Mafia e imprese, amministrazione giudiziaria per azienda alimentare: operazione GdF da Catania a Parma

Mafia e imprese, amministrazione giudiziaria per azienda alimentare: operazione GdF da Catania a Parma

Antimafia, maxi operazione della Guardia di Finanza: amministrazione giudiziaria per una nota azienda alimentare

CATANIA – Maxi operazione antimafia all’alba di oggi, 5 marzo, nel cuore del settore agroalimentare siciliano.
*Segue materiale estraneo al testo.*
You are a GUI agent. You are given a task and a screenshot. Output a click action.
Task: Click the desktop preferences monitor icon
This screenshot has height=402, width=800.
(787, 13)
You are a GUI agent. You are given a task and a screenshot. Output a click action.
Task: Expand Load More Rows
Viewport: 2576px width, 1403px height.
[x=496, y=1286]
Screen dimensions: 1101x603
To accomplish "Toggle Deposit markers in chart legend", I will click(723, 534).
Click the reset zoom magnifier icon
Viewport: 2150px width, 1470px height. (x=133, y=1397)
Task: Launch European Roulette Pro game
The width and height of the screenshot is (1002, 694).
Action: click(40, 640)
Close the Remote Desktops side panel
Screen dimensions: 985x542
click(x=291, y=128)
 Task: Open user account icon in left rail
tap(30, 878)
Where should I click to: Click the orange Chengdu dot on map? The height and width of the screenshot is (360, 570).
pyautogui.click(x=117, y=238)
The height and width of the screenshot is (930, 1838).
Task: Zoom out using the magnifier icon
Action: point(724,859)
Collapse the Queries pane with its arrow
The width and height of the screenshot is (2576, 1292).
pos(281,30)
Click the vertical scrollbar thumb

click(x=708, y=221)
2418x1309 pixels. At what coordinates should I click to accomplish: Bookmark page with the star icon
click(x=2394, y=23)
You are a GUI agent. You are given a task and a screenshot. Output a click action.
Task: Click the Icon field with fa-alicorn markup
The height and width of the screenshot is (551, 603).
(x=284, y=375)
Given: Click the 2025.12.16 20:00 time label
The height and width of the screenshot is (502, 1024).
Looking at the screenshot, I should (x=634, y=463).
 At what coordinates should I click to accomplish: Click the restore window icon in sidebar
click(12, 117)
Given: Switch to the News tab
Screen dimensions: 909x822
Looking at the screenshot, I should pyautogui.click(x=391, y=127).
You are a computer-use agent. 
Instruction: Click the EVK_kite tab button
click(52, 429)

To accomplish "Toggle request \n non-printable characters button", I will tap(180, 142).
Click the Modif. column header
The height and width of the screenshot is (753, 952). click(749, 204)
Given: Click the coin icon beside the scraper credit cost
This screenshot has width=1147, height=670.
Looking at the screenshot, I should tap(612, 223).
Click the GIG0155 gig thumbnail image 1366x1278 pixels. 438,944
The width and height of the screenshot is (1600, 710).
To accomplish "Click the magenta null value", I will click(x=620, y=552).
Oltre 30 finanzieri del Comando Provinciale di Catania stanno eseguendo un’ordinanza di amministrazione giudiziaria nei confronti di una nota azienda alimentare con sede in Sicilia e attiva sull’intero territorio nazionale.

Il provvedimento è stato emesso dal Tribunale di Catania – Sezione Misure di Prevenzione su richiesta della Procura Distrettuale di Catania ed è stato notificato in queste ore nelle province di Catania, Palermo, Siracusa e Parma.

Misura prevista dal Testo Unico Antimafia

L’intervento rientra nelle misure patrimoniali previste dal Testo Unico Antimafia e colpisce direttamente la società, sospettata di essere infiltrata o condizionata dalla criminalità organizzata.

L’operazione rappresenta un nuovo fronte della strategia investigativa contro le infiltrazioni mafiose nell’economia legale, in particolare nel settore agroalimentare, uno dei comparti più importanti del Made in Italy.

La mafia punta alle imprese

Negli ultimi anni le indagini hanno evidenziato come le organizzazioni criminali puntino sempre più spesso al controllo diretto del mercato, non limitandosi a estorsioni o imposizioni di pizzo, ma cercando di infiltrarsi nelle imprese e nei circuiti economici apparentemente sani.

Nel mirino degli investigatori è finita una realtà produttiva di rilievo, con interessi commerciali che si estendono ben oltre i confini regionali.

Conferenza stampa alle 10.30

I dettagli dell’indagine e il nome dell’azienda coinvolta verranno resi noti nel corso di una conferenza stampa in programma alle ore 10.30 presso il Palazzo di Giustizia di Catania, in piazza Verga, nella sala meeting del primo piano.

Nel corso dell’incontro con i giornalisti verranno illustrati gli sviluppi dell’inchiesta coordinata dalla Procura etnea e le ragioni che hanno portato all’adozione della misura di amministrazione giudiziaria.